PROBLEM REQUIREMENTS: Please repeat, exactly as written, every line from the one containing "Viewport: 1298px width, 772px" through the last line of the records, both included, and leave out any pictures.

------------------------------------------------------------------------

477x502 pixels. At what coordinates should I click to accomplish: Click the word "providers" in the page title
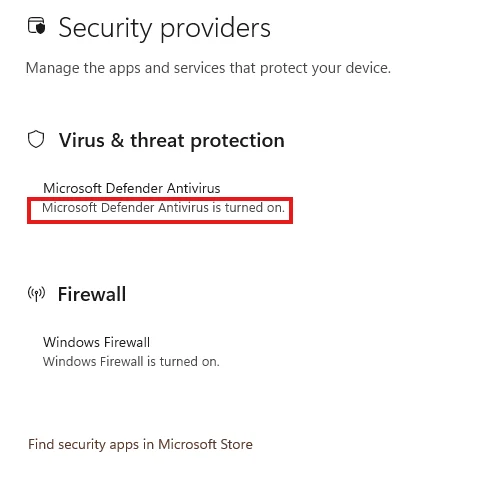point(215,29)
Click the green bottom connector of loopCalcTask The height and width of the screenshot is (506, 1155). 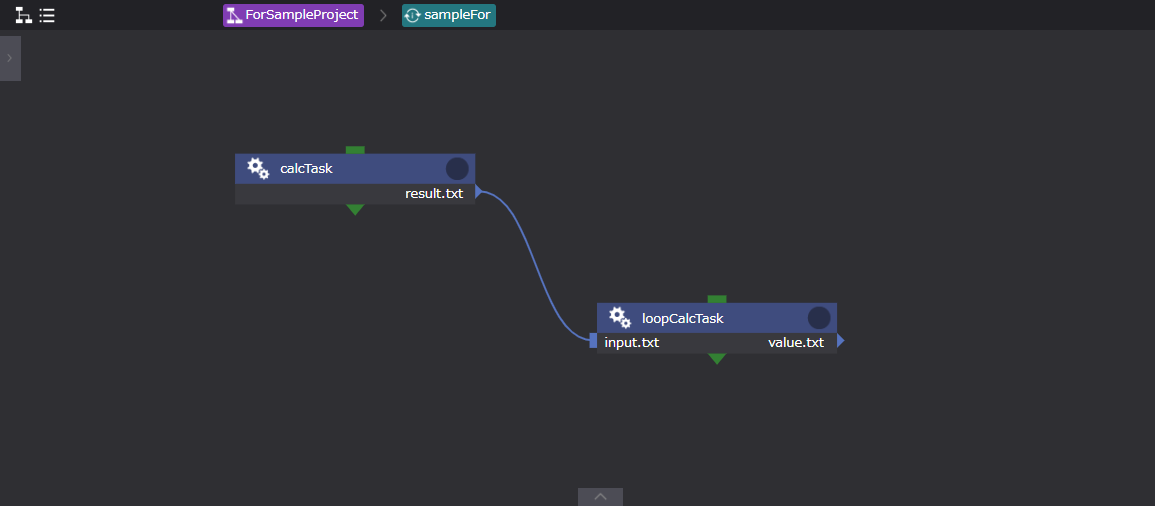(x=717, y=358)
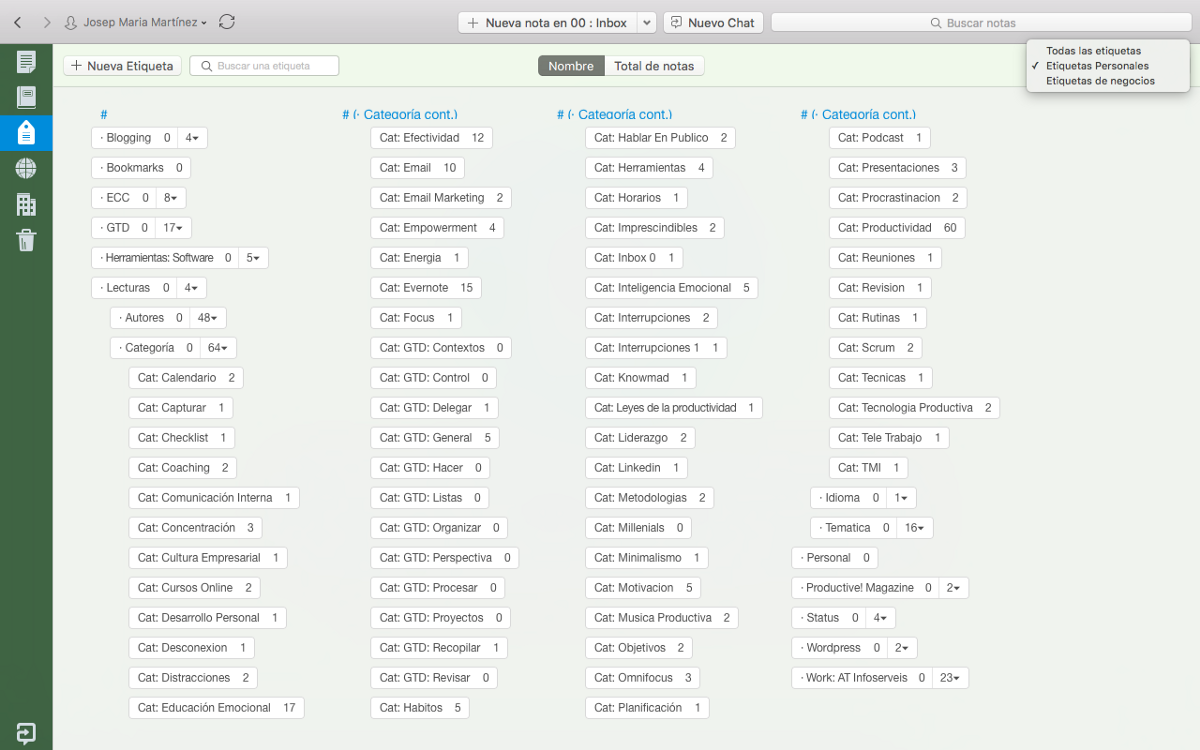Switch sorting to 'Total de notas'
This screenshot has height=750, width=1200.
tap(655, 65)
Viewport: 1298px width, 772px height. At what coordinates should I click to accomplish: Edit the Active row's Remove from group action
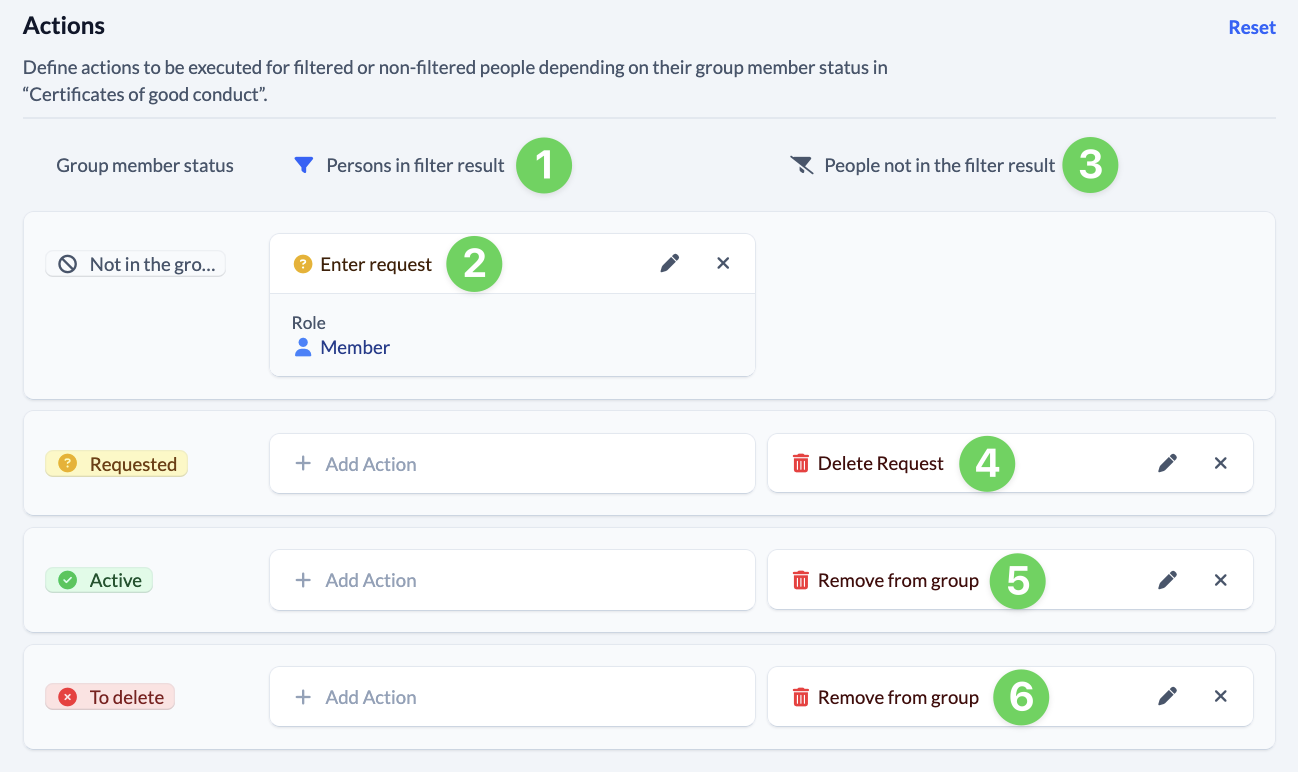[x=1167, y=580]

------------------------------------------------------------------------

RESULT OF THE TASK:
Viewport: 1298px width, 772px height. At what coordinates should I click to accomplish: Edit the Active row's Remove from group action
[x=1167, y=580]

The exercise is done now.